Even though my body and facial expression was screaming NO, out of my mouth came the words: “I am not sure.”

He looked deflated but said he understood.  We walked out of the restaurant, quickly hugged goodbye, and went our separate ways.

“It is not easy to keep silent when silence is a lie.” ― Victor Hugo

The next day I opened Match, and was about to write him and tell him how I really felt.  While I was deciding what to write, he blocked me.

Thank you!   I love when things get resolved on their own.

Everything in life, and in this case, dates, are either a win or a lesson.  This time, again, it was a lesson.  I learned that I need to read profiles more carefully, ask more questions and pay attention to the answers.

While he seemed to be a nice person and I had a nice time, had I spent more time reading his profile and asking the right questions before the date, I would know he was not for me.

On the date, he said he was not interested in a committed relationship.  It turns out he is still married, and there will be no divorce.  It is a long story that he shared with me on the date, and I am choosing not to repeat here to protect the innocent.

────

Requirement 1: Copy the passage about the date exactly, from beginning to end.

────

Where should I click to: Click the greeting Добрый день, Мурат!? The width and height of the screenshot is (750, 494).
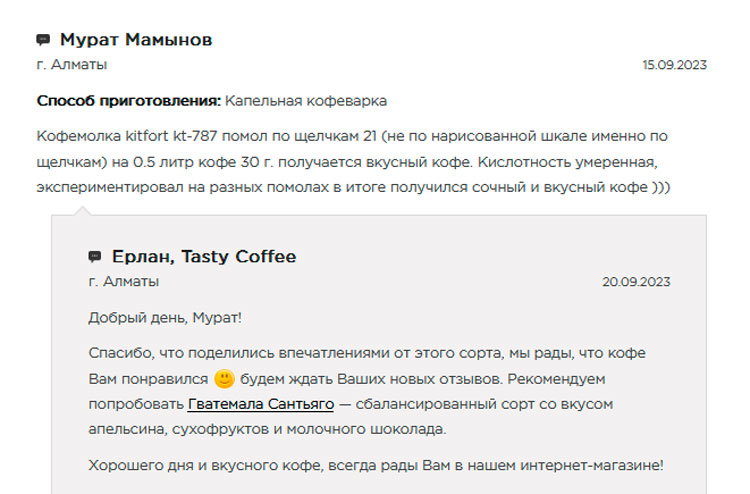point(165,318)
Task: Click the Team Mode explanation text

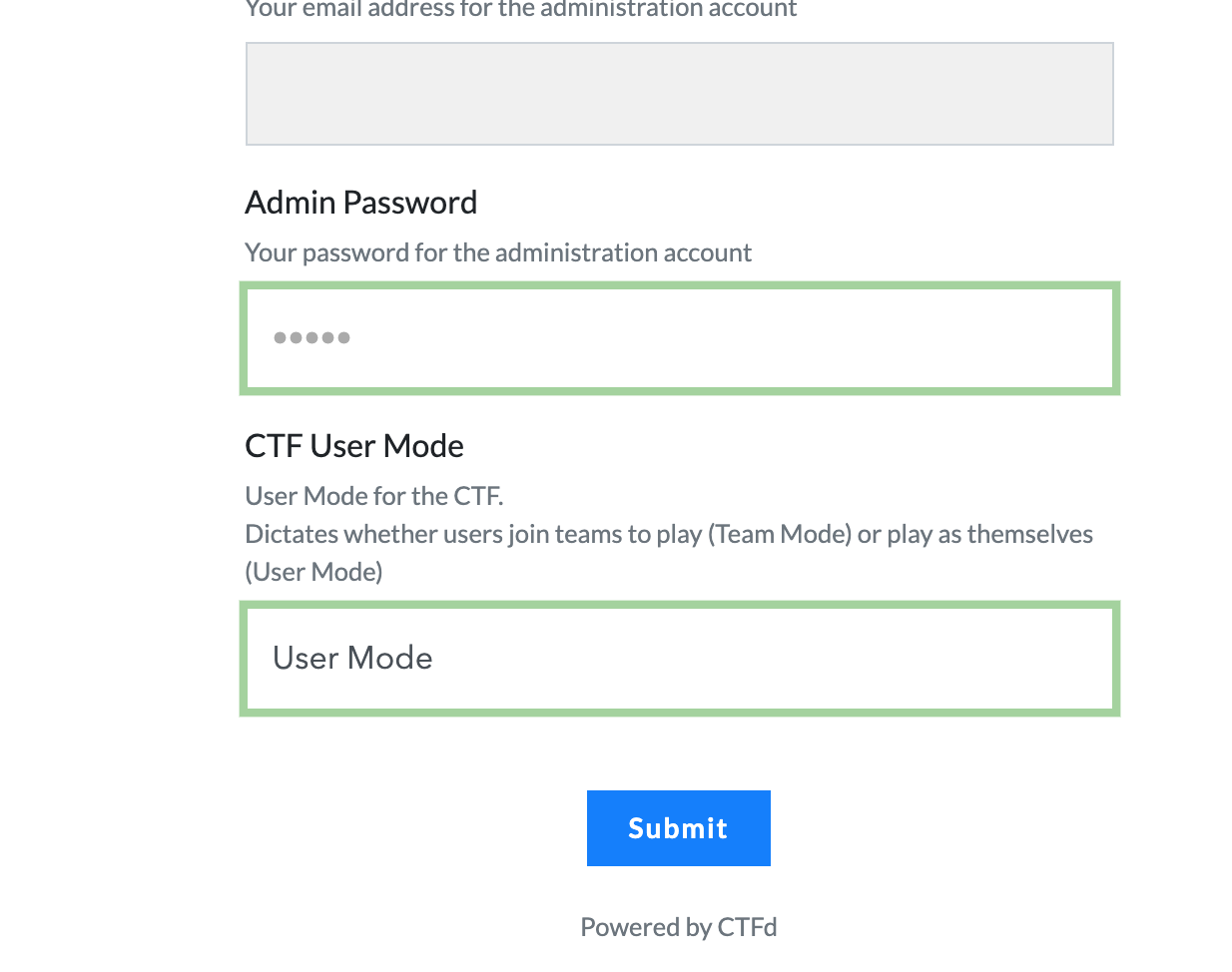Action: click(x=669, y=533)
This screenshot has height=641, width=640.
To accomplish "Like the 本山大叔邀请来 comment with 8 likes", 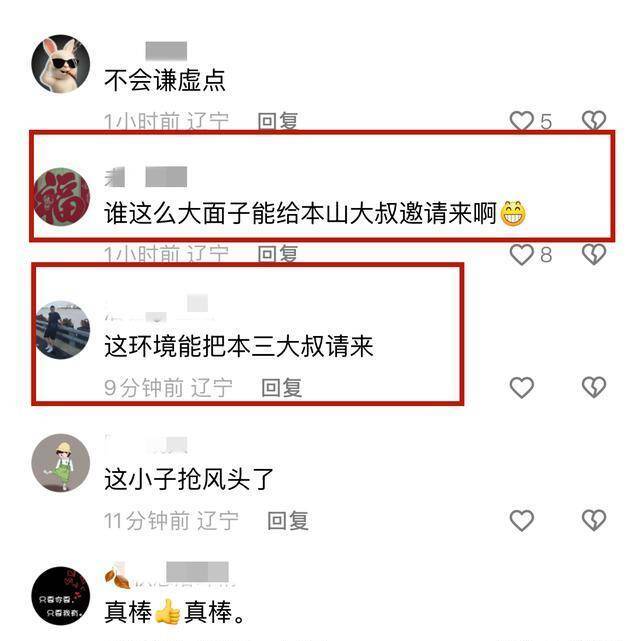I will (x=521, y=254).
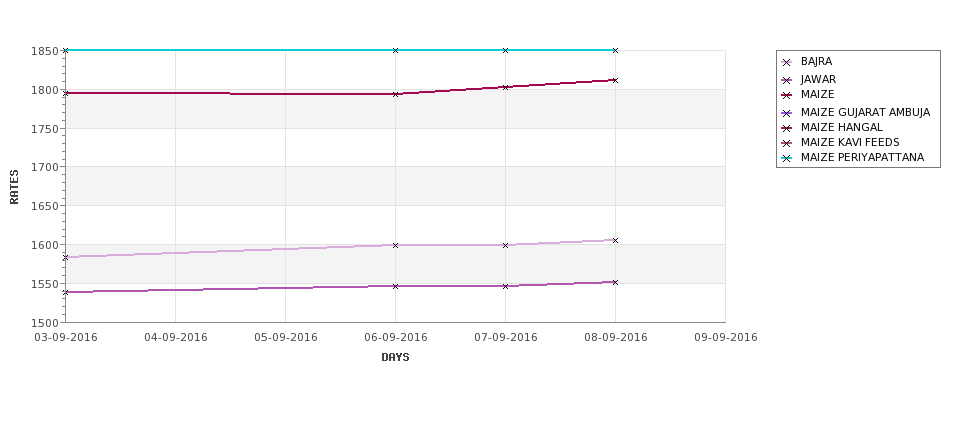Image resolution: width=975 pixels, height=429 pixels.
Task: Click the DAYS axis title
Action: pos(395,357)
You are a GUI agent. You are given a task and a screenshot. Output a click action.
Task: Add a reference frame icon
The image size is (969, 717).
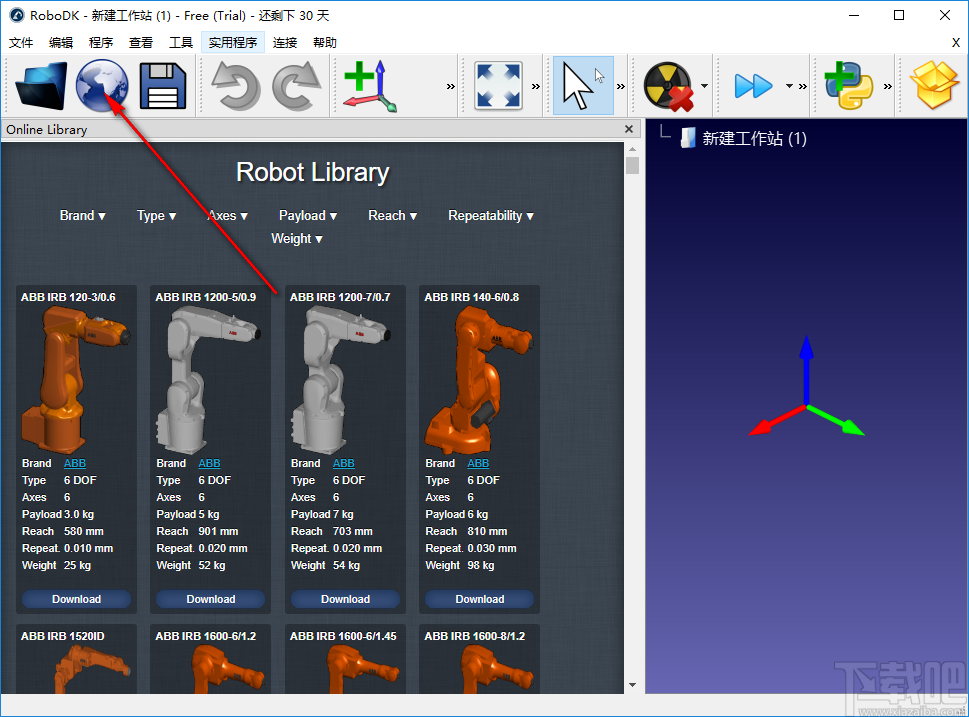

────

Requirement 2: In the records, take every line from the one containing "You are a GUI" through the end of the records. Reproduce those lines with "reference frame" replaced by "coordinate frame", change nothing else, and omit the pictures.

Worked answer 1:
Even though my body and facial expression was screaming NO, out of my mouth came the words: “I am not sure.”

He looked deflated but said he understood.  We walked out of the restaurant, quickly hugged goodbye, and went our separate ways.

“It is not easy to keep silent when silence is a lie.” ― Victor Hugo

The next day I opened Match, and was about to write him and tell him how I really felt.  While I was deciding what to write, he blocked me.

Thank you!   I love when things get resolved on their own.

Everything in life, and in this case, dates, are either a win or a lesson.  This time, again, it was a lesson.  I learned that I need to read profiles more carefully, ask more questions and pay attention to the answers.

While he seemed to be a nice person and I had a nice time, had I spent more time reading his profile and asking the right questions before the date, I would know he was not for me.

On the date, he said he was not interested in a committed relationship.  It turns out he is still married, and there will be no divorce.  It is a long story that he shared with me on the date, and I am choosing not to repeat here to protect the innocent.

Worked answer 2:
You are a GUI agent. You are given a task and a screenshot. Output a click action.
Task: Add a coordinate frame icon
The image size is (969, 717).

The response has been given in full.